» Stored dataset items
:::::

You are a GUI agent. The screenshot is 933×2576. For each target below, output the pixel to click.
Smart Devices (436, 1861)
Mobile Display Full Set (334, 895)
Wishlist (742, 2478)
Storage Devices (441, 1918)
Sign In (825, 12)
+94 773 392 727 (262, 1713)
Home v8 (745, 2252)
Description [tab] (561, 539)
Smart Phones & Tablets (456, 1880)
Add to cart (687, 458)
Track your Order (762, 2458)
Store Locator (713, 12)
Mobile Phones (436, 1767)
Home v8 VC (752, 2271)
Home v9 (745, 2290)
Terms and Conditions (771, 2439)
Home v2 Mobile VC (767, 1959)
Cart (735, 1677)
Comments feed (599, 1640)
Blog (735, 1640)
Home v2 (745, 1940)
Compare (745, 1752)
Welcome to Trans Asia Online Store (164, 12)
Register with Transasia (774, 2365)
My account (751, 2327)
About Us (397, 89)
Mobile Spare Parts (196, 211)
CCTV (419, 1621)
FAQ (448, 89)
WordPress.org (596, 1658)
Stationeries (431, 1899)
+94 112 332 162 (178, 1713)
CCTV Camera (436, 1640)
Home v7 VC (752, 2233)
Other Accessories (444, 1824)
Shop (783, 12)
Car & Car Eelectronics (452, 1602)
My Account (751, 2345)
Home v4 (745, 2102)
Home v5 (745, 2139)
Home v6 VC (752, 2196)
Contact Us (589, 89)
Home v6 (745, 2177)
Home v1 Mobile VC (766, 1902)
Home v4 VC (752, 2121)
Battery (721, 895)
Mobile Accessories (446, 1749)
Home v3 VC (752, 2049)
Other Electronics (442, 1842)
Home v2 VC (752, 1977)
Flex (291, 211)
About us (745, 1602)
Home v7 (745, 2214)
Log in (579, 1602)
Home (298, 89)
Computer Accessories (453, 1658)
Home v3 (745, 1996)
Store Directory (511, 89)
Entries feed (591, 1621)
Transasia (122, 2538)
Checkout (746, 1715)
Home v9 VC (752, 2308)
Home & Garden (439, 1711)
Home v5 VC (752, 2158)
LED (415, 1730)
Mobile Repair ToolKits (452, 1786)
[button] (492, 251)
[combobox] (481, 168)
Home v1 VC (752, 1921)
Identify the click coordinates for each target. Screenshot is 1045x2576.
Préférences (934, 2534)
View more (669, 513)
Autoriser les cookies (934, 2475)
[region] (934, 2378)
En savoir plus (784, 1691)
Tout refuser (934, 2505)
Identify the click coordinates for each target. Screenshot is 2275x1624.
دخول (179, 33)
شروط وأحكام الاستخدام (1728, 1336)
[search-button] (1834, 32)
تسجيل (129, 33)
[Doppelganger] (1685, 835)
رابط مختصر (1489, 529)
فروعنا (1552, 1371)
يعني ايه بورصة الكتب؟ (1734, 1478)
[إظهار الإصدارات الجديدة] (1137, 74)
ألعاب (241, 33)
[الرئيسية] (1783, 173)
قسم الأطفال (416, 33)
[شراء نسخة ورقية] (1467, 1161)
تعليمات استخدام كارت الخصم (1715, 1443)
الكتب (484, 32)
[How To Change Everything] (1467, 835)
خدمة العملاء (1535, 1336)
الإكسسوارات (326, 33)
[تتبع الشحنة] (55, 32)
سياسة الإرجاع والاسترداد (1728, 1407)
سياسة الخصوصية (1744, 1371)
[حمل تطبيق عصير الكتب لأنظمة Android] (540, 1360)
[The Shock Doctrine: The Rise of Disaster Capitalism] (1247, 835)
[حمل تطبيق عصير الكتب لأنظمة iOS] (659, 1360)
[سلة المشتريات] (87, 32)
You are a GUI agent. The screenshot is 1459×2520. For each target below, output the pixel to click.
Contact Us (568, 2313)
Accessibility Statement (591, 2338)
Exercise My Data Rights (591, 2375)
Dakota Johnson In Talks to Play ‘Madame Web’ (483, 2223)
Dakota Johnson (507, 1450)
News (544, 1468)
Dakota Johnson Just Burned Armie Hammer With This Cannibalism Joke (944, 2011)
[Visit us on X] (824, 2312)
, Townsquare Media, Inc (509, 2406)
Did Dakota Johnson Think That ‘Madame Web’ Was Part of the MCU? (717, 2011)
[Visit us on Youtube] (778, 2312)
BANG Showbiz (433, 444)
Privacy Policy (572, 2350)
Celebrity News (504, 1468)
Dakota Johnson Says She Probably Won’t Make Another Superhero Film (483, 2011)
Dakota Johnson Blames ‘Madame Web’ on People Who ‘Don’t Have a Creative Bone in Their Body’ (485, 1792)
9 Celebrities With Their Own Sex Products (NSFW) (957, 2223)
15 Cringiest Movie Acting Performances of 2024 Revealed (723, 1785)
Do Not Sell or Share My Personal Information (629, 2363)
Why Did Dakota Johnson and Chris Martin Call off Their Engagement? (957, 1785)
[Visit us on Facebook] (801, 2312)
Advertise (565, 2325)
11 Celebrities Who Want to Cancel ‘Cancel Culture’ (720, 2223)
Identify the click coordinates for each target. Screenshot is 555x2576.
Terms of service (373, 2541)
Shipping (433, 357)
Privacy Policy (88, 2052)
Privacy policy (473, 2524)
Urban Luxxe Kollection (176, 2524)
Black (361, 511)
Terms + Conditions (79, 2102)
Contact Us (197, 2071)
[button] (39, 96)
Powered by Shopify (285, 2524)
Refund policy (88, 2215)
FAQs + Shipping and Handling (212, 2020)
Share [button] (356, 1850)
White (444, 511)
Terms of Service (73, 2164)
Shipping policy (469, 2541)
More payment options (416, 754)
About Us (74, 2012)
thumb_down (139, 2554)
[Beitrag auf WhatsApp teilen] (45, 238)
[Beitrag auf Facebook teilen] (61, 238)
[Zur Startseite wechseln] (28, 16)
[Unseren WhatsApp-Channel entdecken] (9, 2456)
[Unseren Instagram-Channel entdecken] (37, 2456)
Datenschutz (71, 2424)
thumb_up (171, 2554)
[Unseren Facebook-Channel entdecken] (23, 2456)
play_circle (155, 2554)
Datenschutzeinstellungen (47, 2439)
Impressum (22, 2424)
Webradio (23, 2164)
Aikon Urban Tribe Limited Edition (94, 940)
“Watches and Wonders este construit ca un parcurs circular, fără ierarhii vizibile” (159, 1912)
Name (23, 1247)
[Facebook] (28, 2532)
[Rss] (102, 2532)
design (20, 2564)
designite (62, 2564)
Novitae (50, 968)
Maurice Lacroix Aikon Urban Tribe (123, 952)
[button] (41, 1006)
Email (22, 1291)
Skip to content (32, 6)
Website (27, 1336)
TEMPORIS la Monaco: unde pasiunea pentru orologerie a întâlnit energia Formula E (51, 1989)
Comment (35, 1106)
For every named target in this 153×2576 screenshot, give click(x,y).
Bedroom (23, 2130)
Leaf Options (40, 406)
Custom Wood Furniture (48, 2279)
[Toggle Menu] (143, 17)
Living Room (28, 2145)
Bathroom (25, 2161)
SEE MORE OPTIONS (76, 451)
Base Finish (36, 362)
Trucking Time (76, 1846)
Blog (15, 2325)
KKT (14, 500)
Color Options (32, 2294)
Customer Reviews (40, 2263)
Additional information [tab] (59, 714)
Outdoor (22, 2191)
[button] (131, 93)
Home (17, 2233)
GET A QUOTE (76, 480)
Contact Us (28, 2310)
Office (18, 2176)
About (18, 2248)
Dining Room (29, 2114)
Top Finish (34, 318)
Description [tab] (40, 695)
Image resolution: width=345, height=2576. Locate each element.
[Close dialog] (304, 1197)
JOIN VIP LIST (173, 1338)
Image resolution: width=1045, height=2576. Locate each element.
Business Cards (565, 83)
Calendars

:::::

Reproduce, character for character, only the lines of the preceding data that start at the line with "Home (298, 89)" and end at the line with "Home v1 VC (752, 1921)", both included.

Home (298, 89)
Computer Accessories (453, 1658)
Home v3 (745, 1996)
Store Directory (511, 89)
Entries feed (591, 1621)
Transasia (122, 2538)
Checkout (746, 1715)
Home v9 VC (752, 2308)
Home & Garden (439, 1711)
Home v5 VC (752, 2158)
LED (415, 1730)
Mobile Repair ToolKits (452, 1786)
[button] (492, 251)
[combobox] (481, 168)
Home v1 VC (752, 1921)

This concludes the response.